Crainte d’une nouvelle explosion sociale
Face à une armée de chômeurs et précaires poussés dans la misère, et par crainte d’une explosion sociale qui serait déclenchée l’extrême pauvreté d’une population déjà en colère, mais surtout pour sauver son économie, le gouvernement a rouvert les mausolées et lieux de pèlerinages comme sources de revenus et a encouragé la population à retourner au travail en dépits des mises en garde des médecins et des autorités locales. Cette décision néfaste a inexorablement fini par amplifier la propagation du virus dans de nombreuses provinces iraniennes.
D’après l’OMS et les experts, les chiffres officiels des décès et des personnes atteintes en Iran sont 5 à 7 fois sous-évalués.
Les révélations des sources surtout médicales à l’intérieur du pays et la campagne internationale de dénonciation des mensonges, déni et inaction du régime, obligent ses propres fonctionnaires de reconnaître que le virus est hors de contrôle et qu’une seconde vague de Covid-19 frappe actuellement une dizaine de provinces.
Covid-19 comme prétexte pour réprimer
Parallèlement et comme à son habitude en temps de crise, le régime des mollahs prend prétexte de la crise sanitaire pour arrêter des opposants et ceux et celles qui tentent d’informer la population sur la réalité des ravages de ce fléau. Plusieurs dizaines de journalistes et blogueurs ont été arrêtés et emprisonnés depuis mi-mars pour avoir diffusé "des rumeurs infondées" sur l’ampleur de l’épidémie et le nombre réel de contaminations et de décès.

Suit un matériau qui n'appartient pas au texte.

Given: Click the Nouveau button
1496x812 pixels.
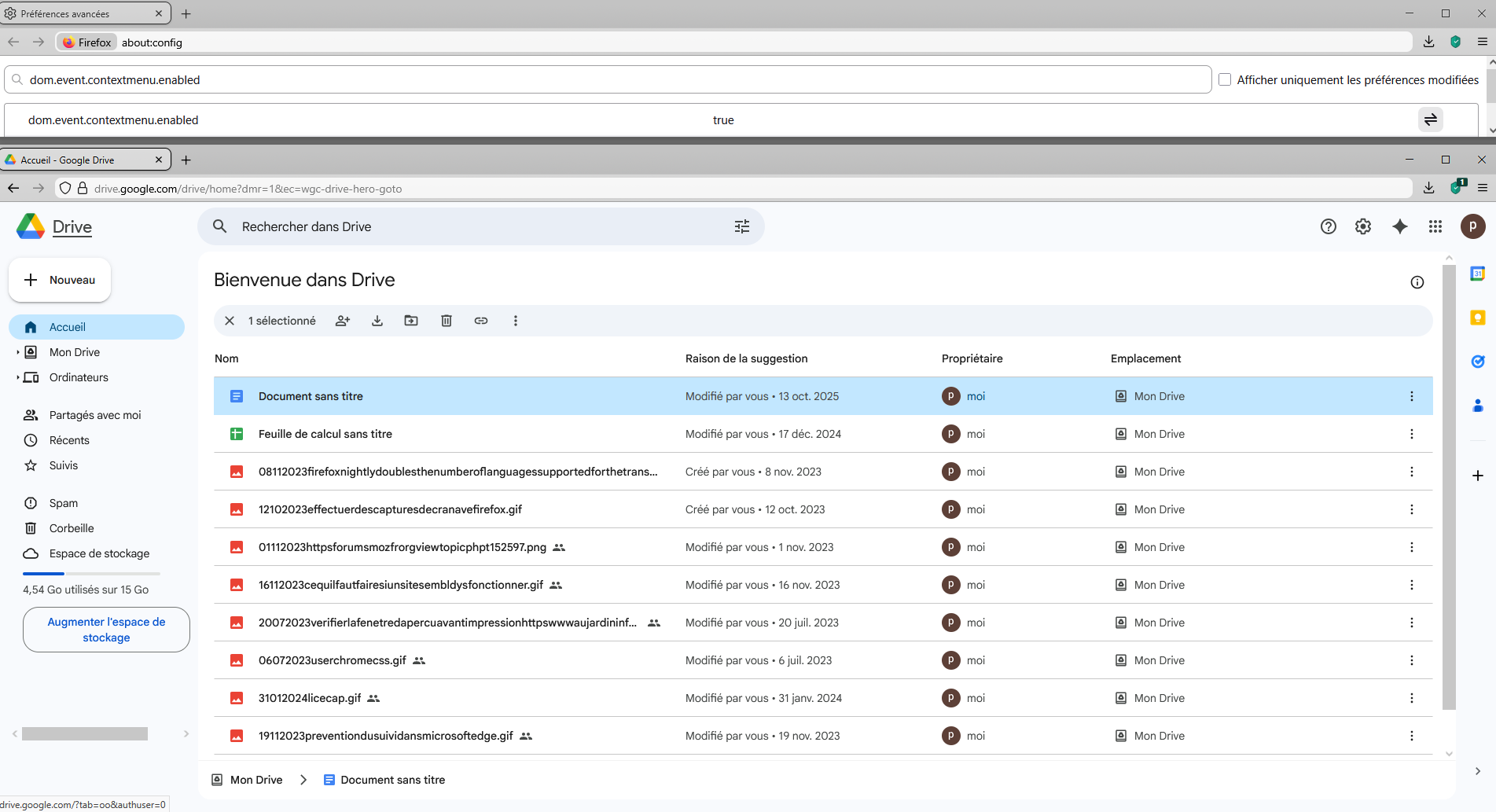Looking at the screenshot, I should click(60, 280).
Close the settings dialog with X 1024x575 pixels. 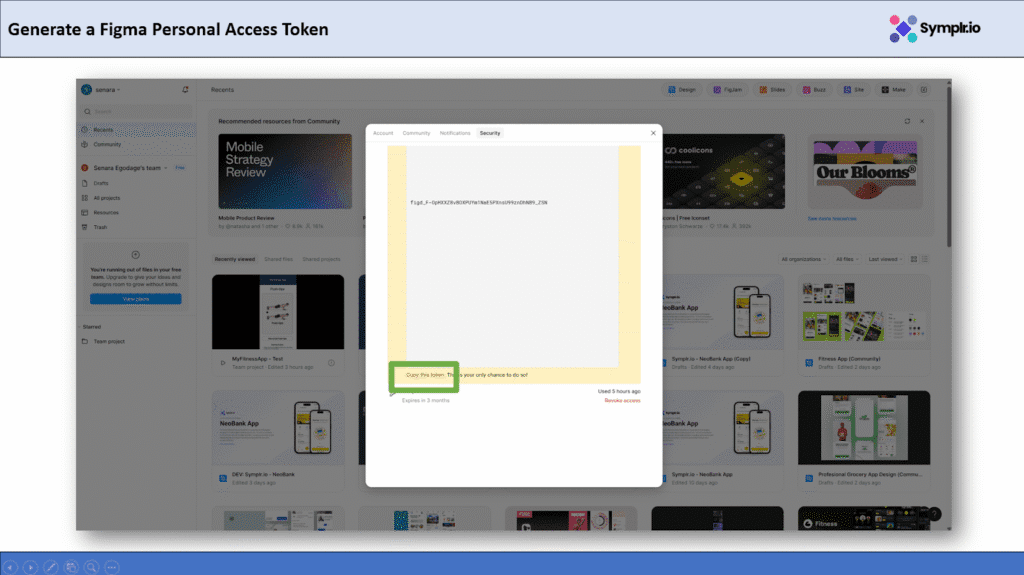[x=653, y=132]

Alors qu’elle prétend avoir congédié des milliers de détenus à cause de l’épidémie, la théocratie refuse toujours de libérer, ne serait-ce que provisoirement, les prisonniers politiques. La plupart d’entre eux sont souffrants et en grand détresse à cause des conditions désastreuses des prisons surpeuplées en Iran ; des conditions empirées par la propagation du virus.
Enfin, le régime misogyne des mollahs a récemment transféré de nombreuses femmes détenues politiques et prisonnières d’opinion et de conscience dans les tristement célèbres prisons d’Evin et de Qarchak (près de Téhéran), où une soixantaine de détenues souffrent, entre autres maladies, de Covid-19.

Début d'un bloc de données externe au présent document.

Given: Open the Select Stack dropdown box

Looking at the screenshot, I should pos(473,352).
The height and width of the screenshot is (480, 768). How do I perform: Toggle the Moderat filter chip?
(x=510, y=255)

Il faut rappeler aussi qu’en dépit de l’épidémie, les exécutions n’ont connu aucun répit ces derniers mois en Iran. Plus de 40 pendaisons en avril et une dizaine au mois de mai, et cela malgré la période sacrée du jeûne de Ramadan.
La communauté internationale, notamment les pays démocratiques, ne doivent pas permettre au régime d’échapper à une condamnation vigoureuse de ses violations flagrantes des droits du peuple iranien sous le prétexte de la pandémie. Il faudra obliger les responsables du régime à rendre des comptes et conditionner toute relation économique, commerciale et politique à l’arrêt total de ces abus.